From mboxrd@z Thu Jan  1 00:00:00 1970
Return-Path: <linux-kernel-owner@vger.kernel.org>
Received: (majordomo@vger.kernel.org) by vger.kernel.org via listexpand
	id S1754051Ab1DFAyr (ORCPT <rfc822;w@1wt.eu>);
	Tue, 5 Apr 2011 20:54:47 -0400
Received: from smtp-out.google.com ([74.125.121.67]:30459 "EHLO
	smtp-out.google.com" rhost-flags-OK-OK-OK-OK) by vger.kernel.org
	with ESMTP id S1752102Ab1DFAyq (ORCPT
	<rfc822;linux-kernel@vger.kernel.org>);
	Tue, 5 Apr 2011 20:54:46 -0400
DomainKey-Signature: a=rsa-sha1; c=nofws;
        d=google.com; s=beta;
        h=date:from:to:cc:subject:message-id:mime-version:content-type
         :content-disposition:user-agent;
        b=EcFSQ1GDmW/YyLkX7QMAaNirv544d2lie98XPfUV6+gj5EVCagfuTlCiAwsGkVmBBL
         WmtJLAWfjg0VFowLRjJQ==
Date: Wed, 6 Apr 2011 02:54:54 +0200
From: Stephane Eranian <eranian@google.com>
To: linux-kernel@vger.kernel.org
Cc: peterz@infradead.org, mingo@elte.hu, perfmon2-devel@lists.sf.net,
        paulus@samba.org, davem@davemloft.net
Subject: [PATCH] perf_event: fix cgrp event scheduling bug in
 perf_enable_on_exec()
Message-ID: <20110406005454.GA1062@quad>
MIME-Version: 1.0
Content-Type: text/plain; charset=us-ascii
Content-Disposition: inline
User-Agent: Mutt/1.5.20 (2009-06-14)
X-System-Of-Record: true
Sender: linux-kernel-owner@vger.kernel.org
List-ID: <linux-kernel.vger.kernel.org>
X-Mailing-List: linux-kernel@vger.kernel.org


There is a bug in perf_event_enable_on_exec() when cgroup
events are active on a CPU. The cgroup events may be scheduled
twice causing event state corruptions which eventually may lead
to kernel panics. The reason is that the function needs to first
schedule out the cgroup events, just like for the per-thread events.

★ ★ ★

Short exercise A >>
In the patch email, begin at the words "X-System-Of-Record: true" and stop after "the per-thread events.", and write that passage out again with "cgroup" switched to "control group".
Short exercise B >>
Render this sentence from the patch email in Spanish: "The cgroup events may be scheduled twice causing event state corruptions which eventually may lead to kernel panics."

Recorded information >>
★ ★ ★

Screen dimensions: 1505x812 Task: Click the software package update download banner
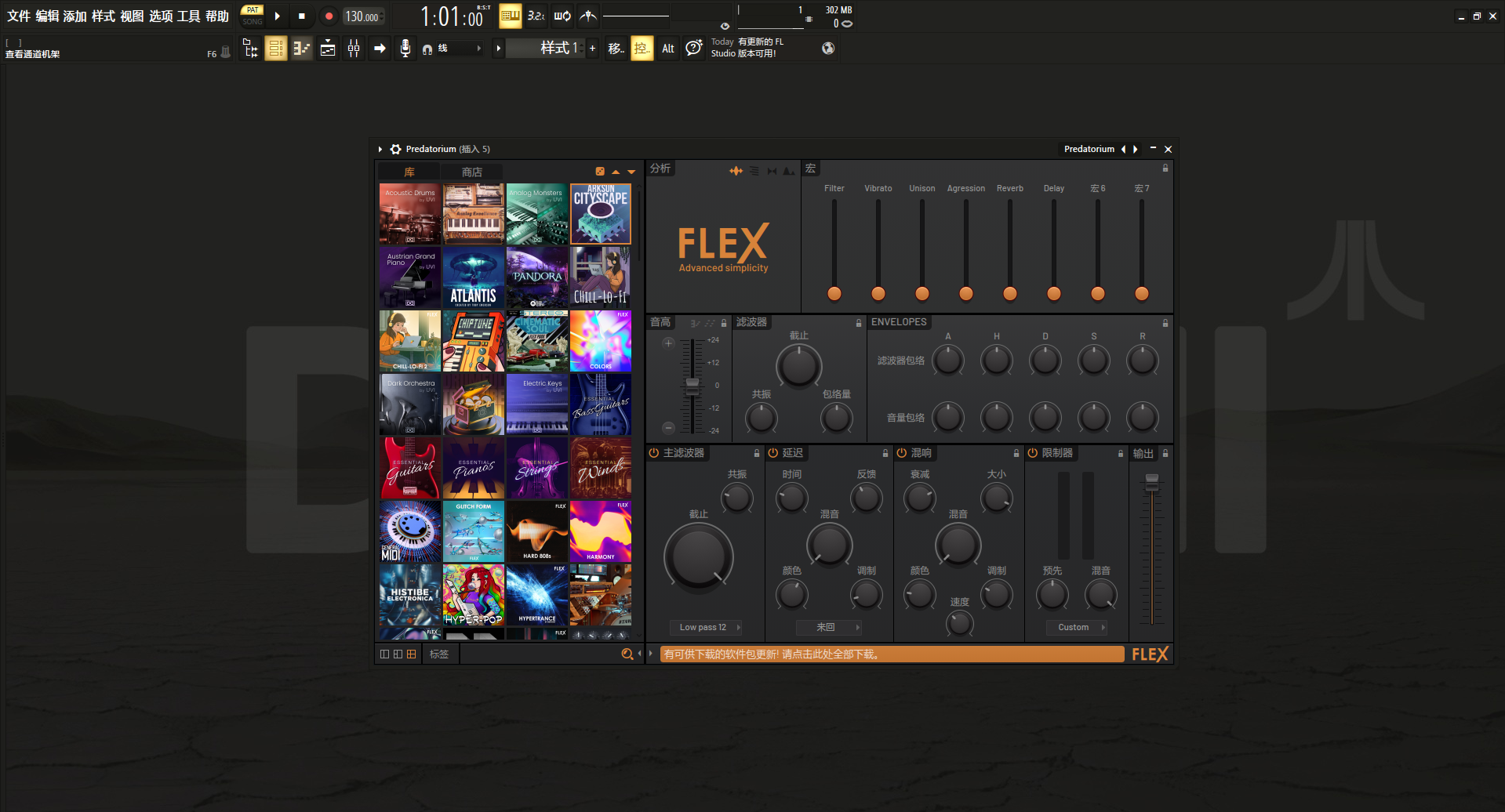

★ ★ ★

Right answer A >>
X-System-Of-Record: true
Sender: linux-kernel-owner@vger.kernel.org
List-ID: <linux-kernel.vger.kernel.org>
X-Mailing-List: linux-kernel@vger.kernel.org


There is a bug in perf_event_enable_on_exec() when control group
events are active on a CPU. The control group events may be scheduled
twice causing event state corruptions which eventually may lead
to kernel panics. The reason is that the function needs to first
schedule out the control group events, just like for the per-thread events.

Right answer B >>
Los eventos de cgroup pueden planificarse dos veces, lo que provoca corrupciones del estado de los eventos que, con el tiempo, pueden desembocar en pánicos del kernel.